Il 9 giugno del 2019 milioni di persone si sono riunite a Hong Kong in una marcia organizzata in opposizione ai metodi illiberali della Cina. La protesta è nata alcuni mesi prima contro il disegno di legge sull’estradizione che avrebbe consentito di processare nella Cina continentale coloro che venivano accusati di aver commesso crimini.
Gli oppositori, temendo che la legge potesse favorire il controllo della Cina sul sistema giudiziario di Hong Kong e facilitare la repressione del dissenso politico, hanno continuato a manifestare, riempiendo le strade della città, organizzando proteste anche presso l’aeroporto internazionale e nelle università. Gli attivisti hanno organizzato la resistenza grazie ai social e non si sono fermati nemmeno con l’arrivo del Coronavirus.

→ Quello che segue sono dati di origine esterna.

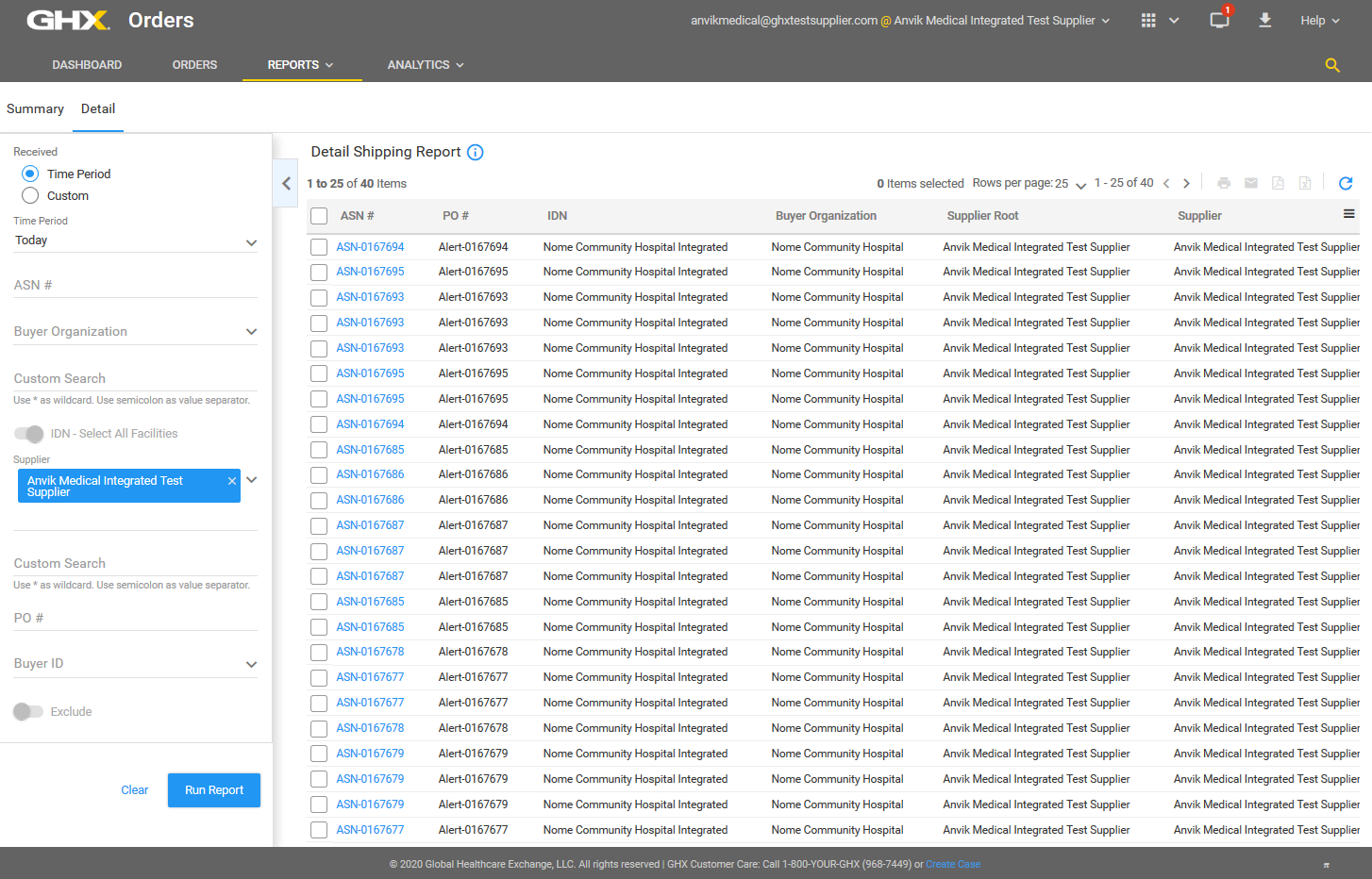
Task: Go to next page of results
Action: coord(1186,184)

Tra le altre cose, i manifestanti chiedono che venga svolta un’inchiesta che faccia luce sulla polizia, la concessione dell’amnistia per le oltre 6.000 persone arrestate sino a ora e il diritto di eleggere il leader di Hong Kong.
A cinque anni dalla “protesta degli ombrelli”, simbolo dell’opposizione di Hong Kong alla morsa di Pechino, l’obiettivo chiaro per i manifestanti è uno: continuare a combattere per la libertà.